SEC. 603. NEW PROSPECTIVE PAYMENT SYSTEM FOR FEDERALLY-QUALIFIED HEALTH
CENTERS AND RURAL HEALTH CLINICS.
(a) IN GENERAL- Section 1902(a) of the Social Security Act (42 U.S.C.
1396a(a)) is amended--
(A) in subparagraph (A), by adding `and' at the end;
(B) in subparagraph (B), by striking `and' at the end; and
(C) by striking subparagraph (C); and
(2) by inserting after paragraph (14) the following new paragraph:
`(15) for payment for services described in clause (B) or (C) of section
1905(a)(2) under the plan in accordance with subsection (aa);'.
(b) NEW PROSPECTIVE PAYMENT SYSTEM- Section 1902 of the Social Security
Act (42 U.S.C. 1396a) is amended by adding at the end the following:
`(aa) PAYMENT FOR SERVICES PROVIDED BY FEDERALLY-QUALIFIED HEALTH CENTERS
AND RURAL HEALTH CLINICS-
`(1) IN GENERAL- Beginning with fiscal year 2000 and each succeeding
fiscal year, the State plan shall provide for payment for services described
in section 1905(a)(2)(C) furnished by a Federally-qualified health center
and services described in section 1905(a)(2)(B) furnished by a rural health
clinic in accordance with the provisions of this subsection.
`(2) FISCAL YEAR 2000- Subject to paragraph (4), for services furnished
during fiscal year 2000, the State plan shall provide for payment for such
services in an amount (calculated on a per visit basis) that is equal to 100
percent of the costs of the center or clinic of furnishing such services
during fiscal year 1999 which are reasonable and related to the cost of
furnishing such services, or based on such other tests of reasonableness as
the Secretary prescribes in regulations under section 1833(a)(3), or, in the
case of services to which such regulations do not apply, the same
methodology used under section 1833(a)(3), adjusted to take into account any
increase in the scope of such services furnished by the center or clinic
during fiscal year 2000.
`(3) FISCAL YEAR 2001 AND SUCCEEDING FISCAL YEARS- Subject to paragraph
(4), for services furnished during fiscal year 2001 or a succeeding fiscal
year, the State plan shall provide for payment for such services in an
amount (calculated on a per visit basis) that is equal to the amount
calculated for such services under this subsection for the preceding fiscal
year--
`(A) increased by the percentage increase in the MEI (as defined in
section 1842(i)(3)) applicable to primary care services (as defined in
section 1842(i)(4)) for that fiscal year; and
`(B) adjusted to take into account any increase in the scope of such
services furnished by the center or clinic during that fiscal
year.
`(4) ESTABLISHMENT OF INITIAL YEAR PAYMENT AMOUNT FOR NEW CENTERS OR
CLINICS- In any case in which an entity first qualifies as a
Federally-qualified health center or rural health clinic after fiscal year
1999, the State plan shall provide for payment for services described in
section 1905(a)(2)(C) furnished by the center or services described in
section 1905(a)(2)(B) furnished by the clinic in the first fiscal year in
which the center or clinic so qualifies in an amount (calculated on a per
visit basis) that is equal to 100 percent of the costs of furnishing such
services during such fiscal year in accordance with the regulations and
methodology referred to in paragraph (2). For each fiscal year following the
fiscal year in which the entity first qualifies as a Federally-qualified
health center or rural health clinic, the State plan shall provide for the
payment amount to be calculated in accordance with paragraph (3).
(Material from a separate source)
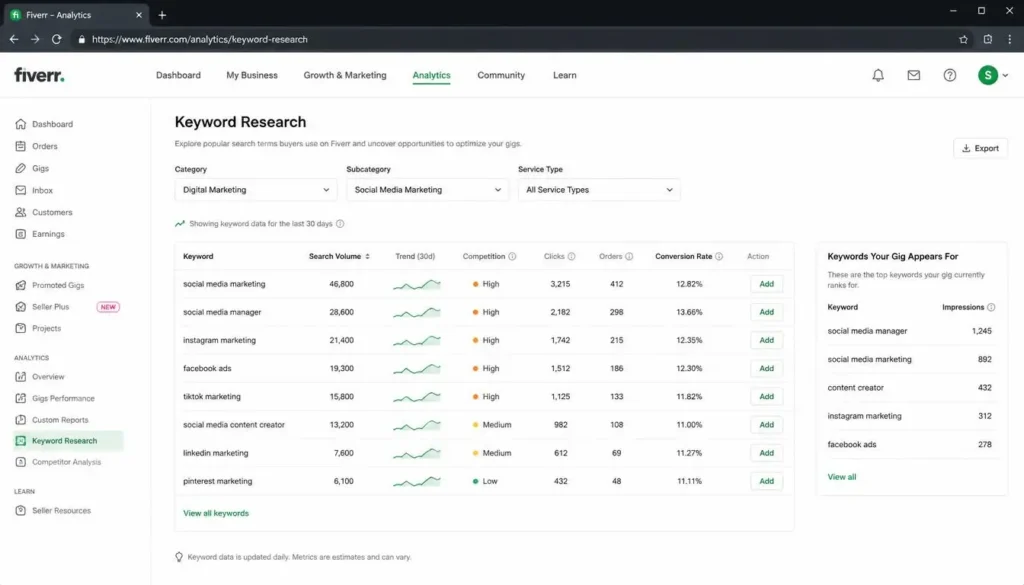
Task: Open the messages envelope icon
Action: [914, 75]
`(5) ADMINISTRATION IN THE CASE OF MANAGED CARE- In the case of services
furnished by a Federally-qualified health center or rural health clinic
pursuant to a contract between the center or clinic and a managed care
entity (as defined in section 1932(a)(1)(B)), the State plan shall provide
for payment to the center or clinic (at least quarterly) by the State of a
supplemental payment equal to the amount (if any) by which the amount
determined under paragraphs (2), (3), and (4) of this subsection exceeds the
amount of the payments provided under the contract.